▸ **Given passage**
┌──

In the first quarter of fiscal 2014, a Rental Property Joint Venture entered into a $70.0 million construction loan agreement to finance construction of multifamily residential apartments in northern New Jersey. At October 31, 2015, this joint venture had $31.6 million of outstanding borrowings under the facility. At October 31, 2015, we had an investment of $6.7 million in this joint venture.
In the fourth quarter of fiscal 2013, we entered into a joint venture with an unrelated party to develop a 287-unit luxury for-rent residential apartment building in the Capitol Riverfront of Washington, D.C., on land that we owned and conveyed to the joint venture. We have a 50% interest in this joint venture. As part of our initial capital contribution, we contributed land and improvements with a fair value of $27.1 million to the joint venture and subsequently received a cash distribution of $12.5 million to align the capital accounts of each of the members of the joint venture. In the fourth quarter of fiscal 2013, the joint venture entered into a $54.0 million construction loan agreement with a bank to finance the development of this project. At October 31, 2015, the joint venture had $46.3 million of outstanding borrowings under the construction loan agreement. At October 31, 2015, we had an investment of $14.4 million in this joint venture.
In the second quarter of fiscal 2013, we entered into a joint venture with an unrelated party to develop a 38-story luxury for-rent residential apartment building and retail space in Jersey City, New Jersey, on land that we owned and conveyed to the joint venture. We have a 50% interest in this joint venture. As part of our initial capital contribution, we contributed land and improvements with a fair value of $28.8 million to the joint venture and subsequently received distributions of $10.2 million and a $1.2 million payment by the joint venture on our behalf to align the capital accounts of each of the members of the joint venture. In the second quarter of fiscal 2014, the joint venture entered into a $120.0 million construction loan agreement with a bank to finance the development of this project. At October 31, 2015, the joint venture had $96.1 million of borrowings under the facility. At October 31, 2015, we had an investment of $31.7 million in this joint venture.

└──

▸ **Material**
┌──

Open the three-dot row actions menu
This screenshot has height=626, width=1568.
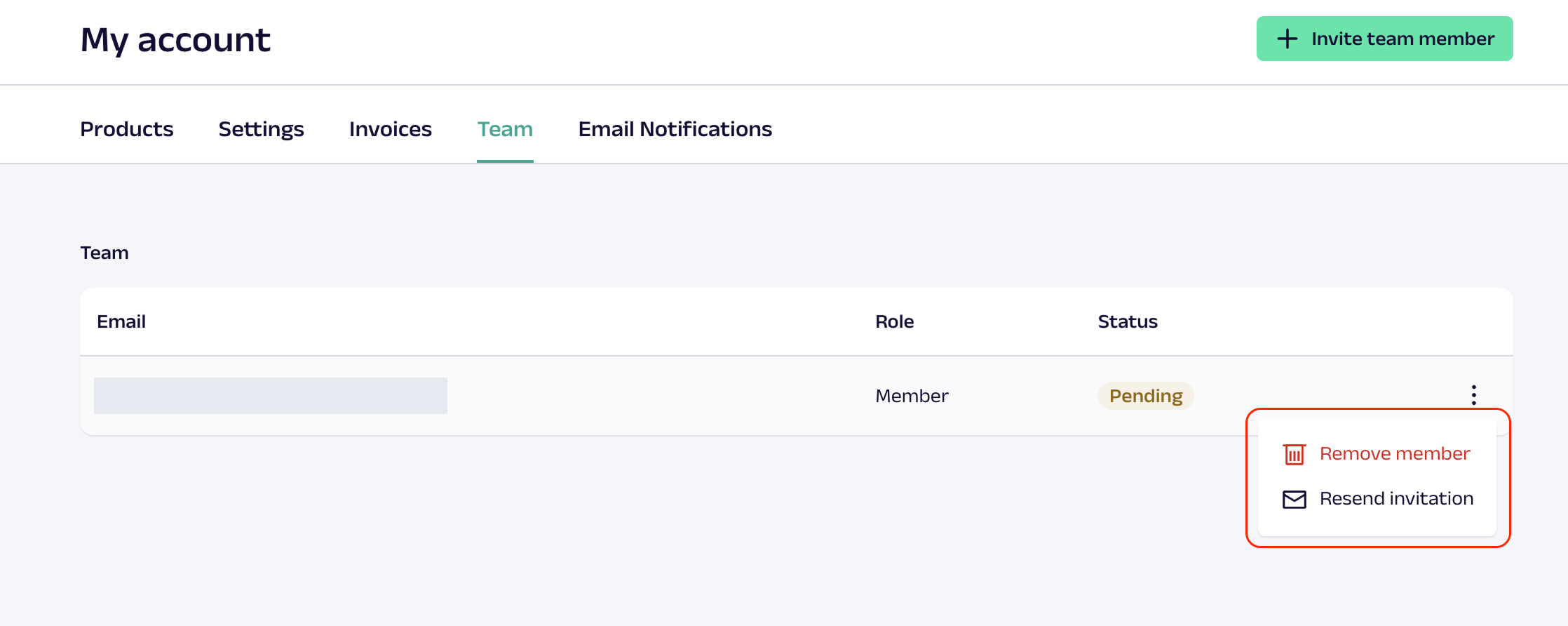point(1473,395)
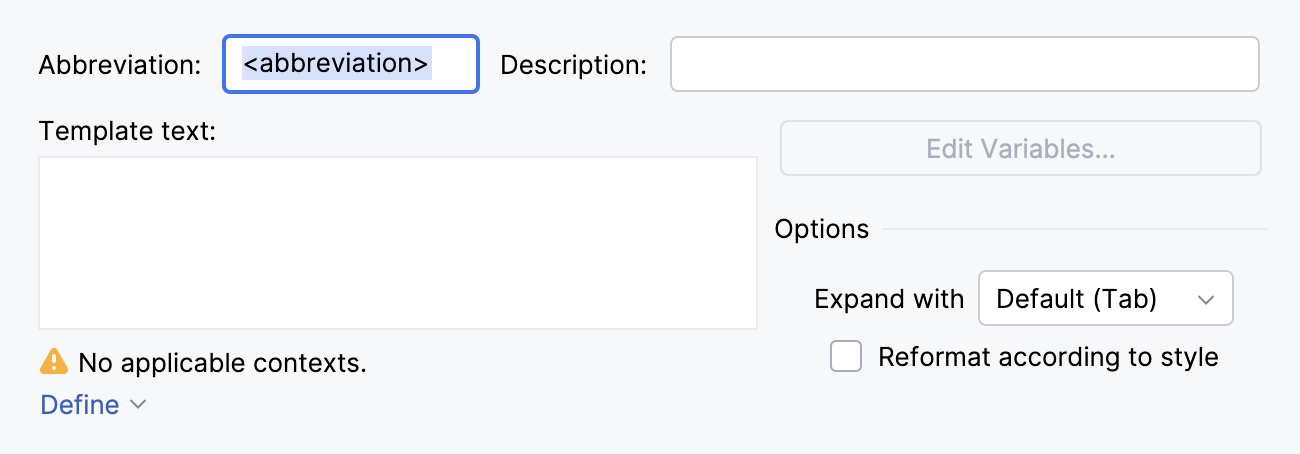
Task: Click the Options section heading
Action: click(x=821, y=229)
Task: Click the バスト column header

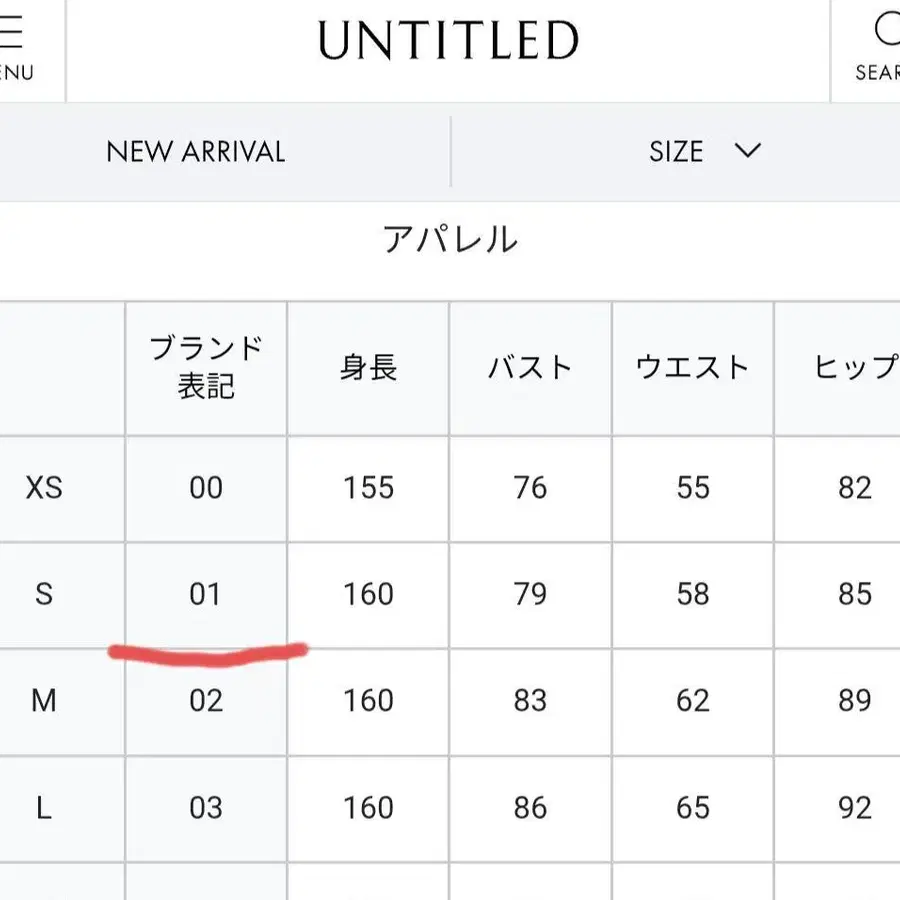Action: tap(530, 368)
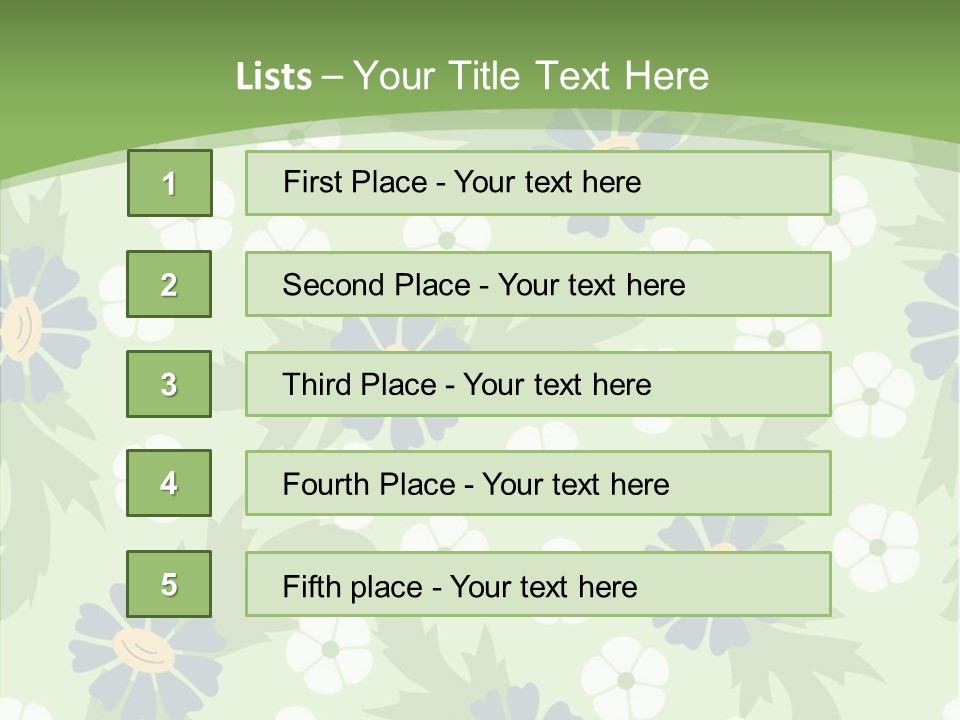Select the "Second Place - Your text here" box
This screenshot has width=960, height=720.
point(538,284)
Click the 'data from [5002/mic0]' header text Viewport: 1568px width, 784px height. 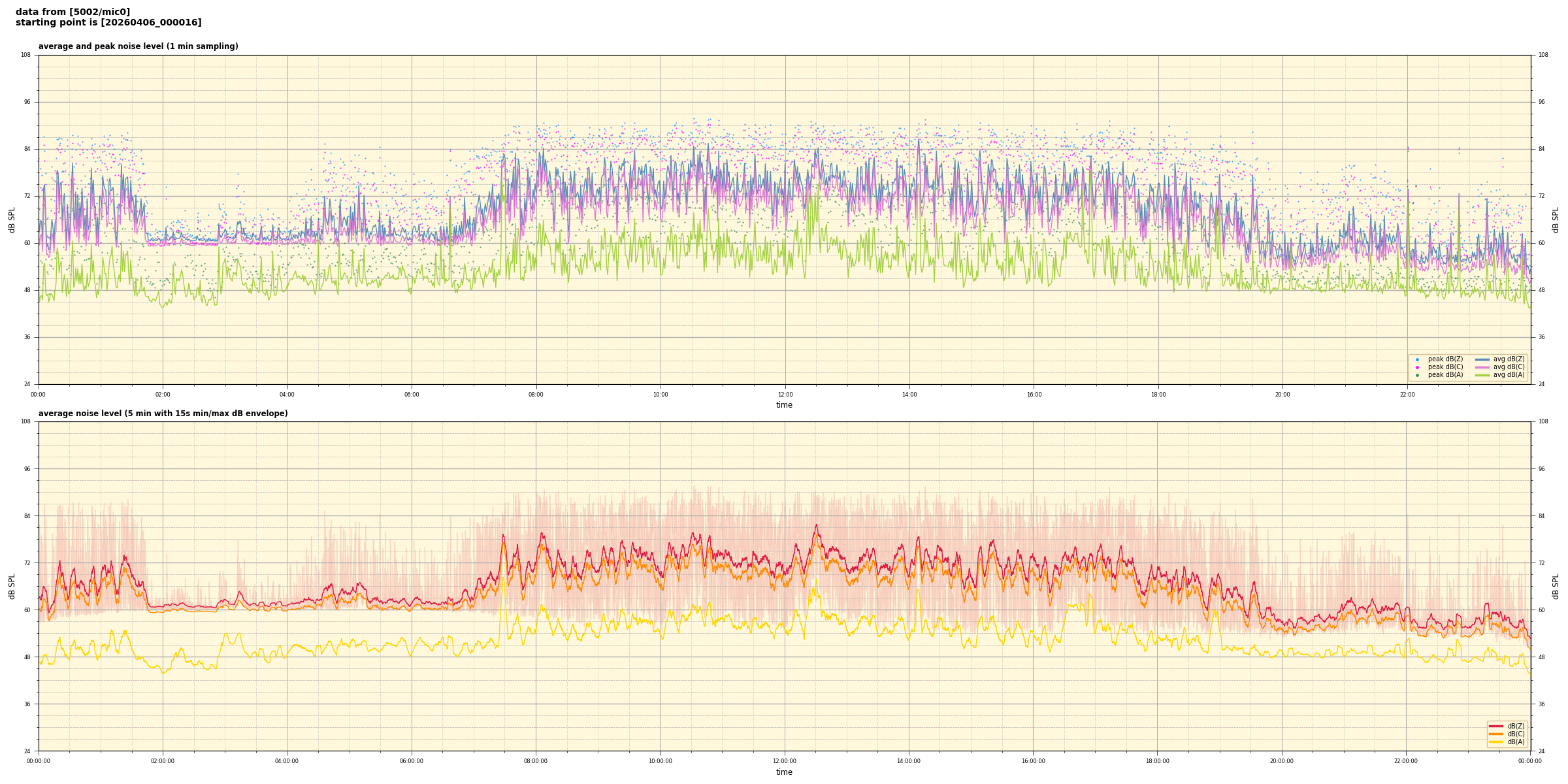pyautogui.click(x=73, y=12)
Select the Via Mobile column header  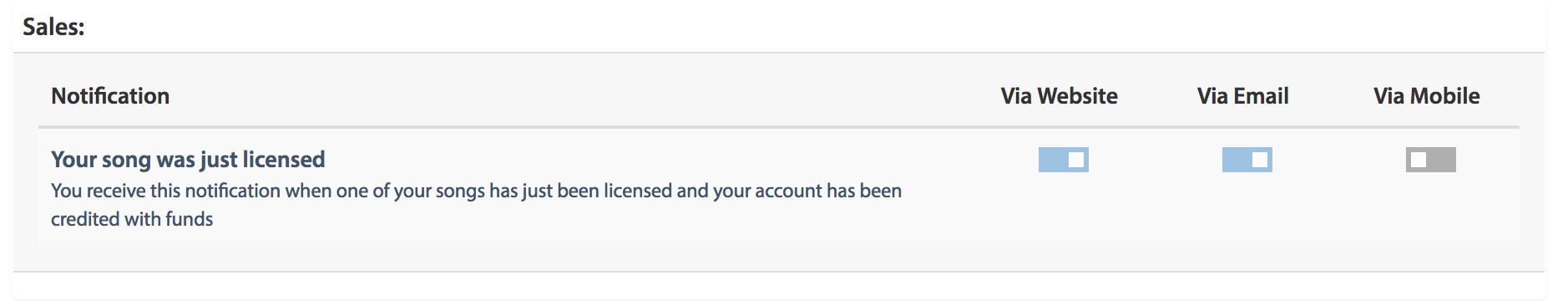(1426, 96)
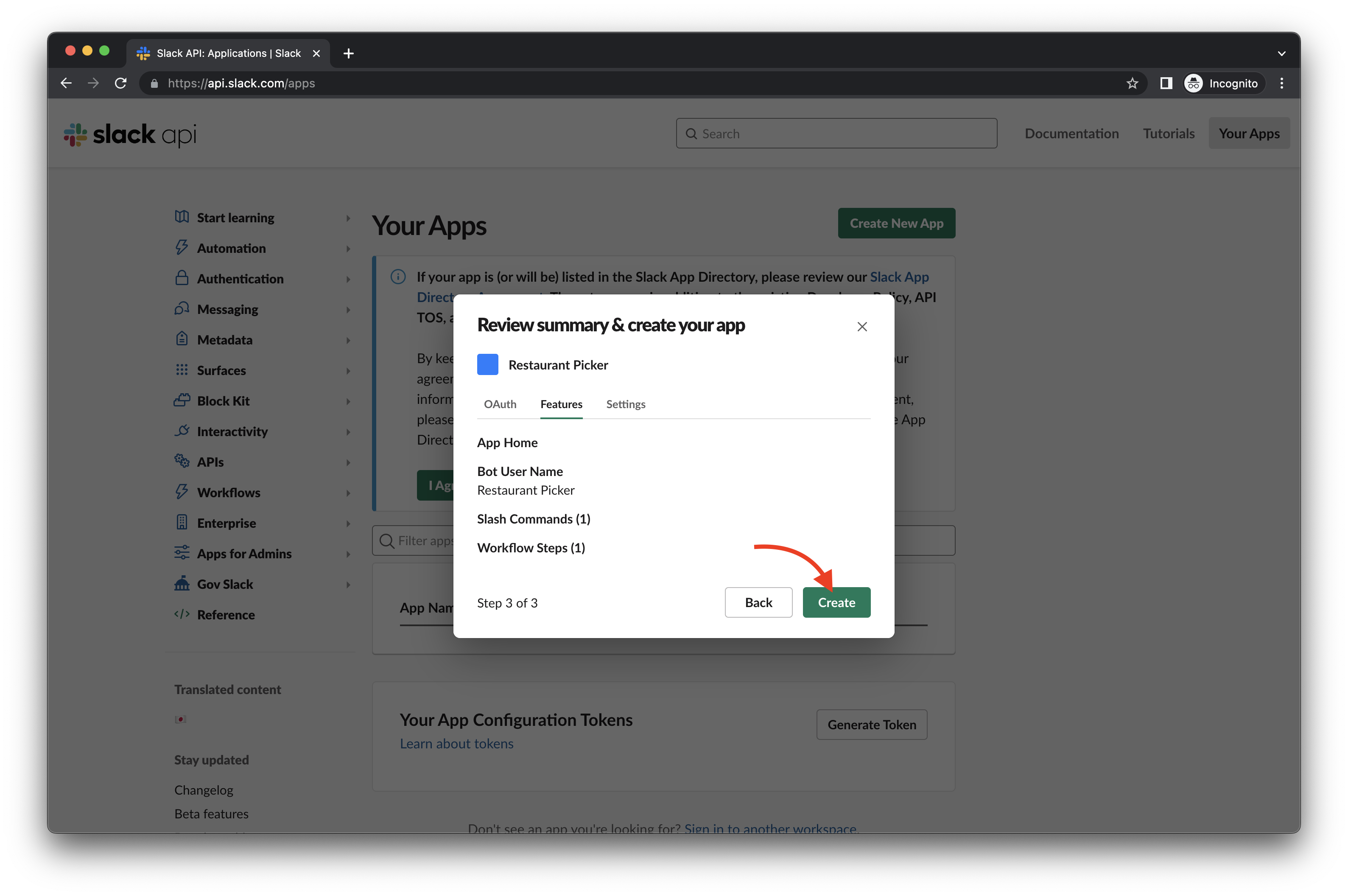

└──

▸ **Tasks and exercises**
(a) Check each statement against the joint venture passage. Answer yes or no, and quote the words from the passage that decide it.
(i) The apartment building in Washington, D.C. has 287 units.
(ii) The Jersey City joint venture signed a $54.0 million construction loan agreement.
(iii) At October 31, 2015, the northern New Jersey joint venture owed $31.6 million under its facility.
(b) Answer these questions from the joint venture passage:
(i) How many stories tall is the Jersey City apartment building?
(ii) What was the fair value of the land and improvements contributed to the Washington, D.C. joint venture?
(iii) In which quarter of fiscal 2014 did the Rental Property Joint Venture sign its $70.0 million construction loan agreement?

▸ **Expected outputs**
(a)
(i) Yes: "a 287-unit luxury for-rent residential apartment building in the Capitol Riverfront of Washington, D.C."
(ii) No: "the joint venture entered into a $120.0 million construction loan agreement with a bank"
(iii) Yes: "this joint venture had $31.6 million of outstanding borrowings under the facility"

(b)
(i) 38 stories
(ii) $27.1 million
(iii) The first quarter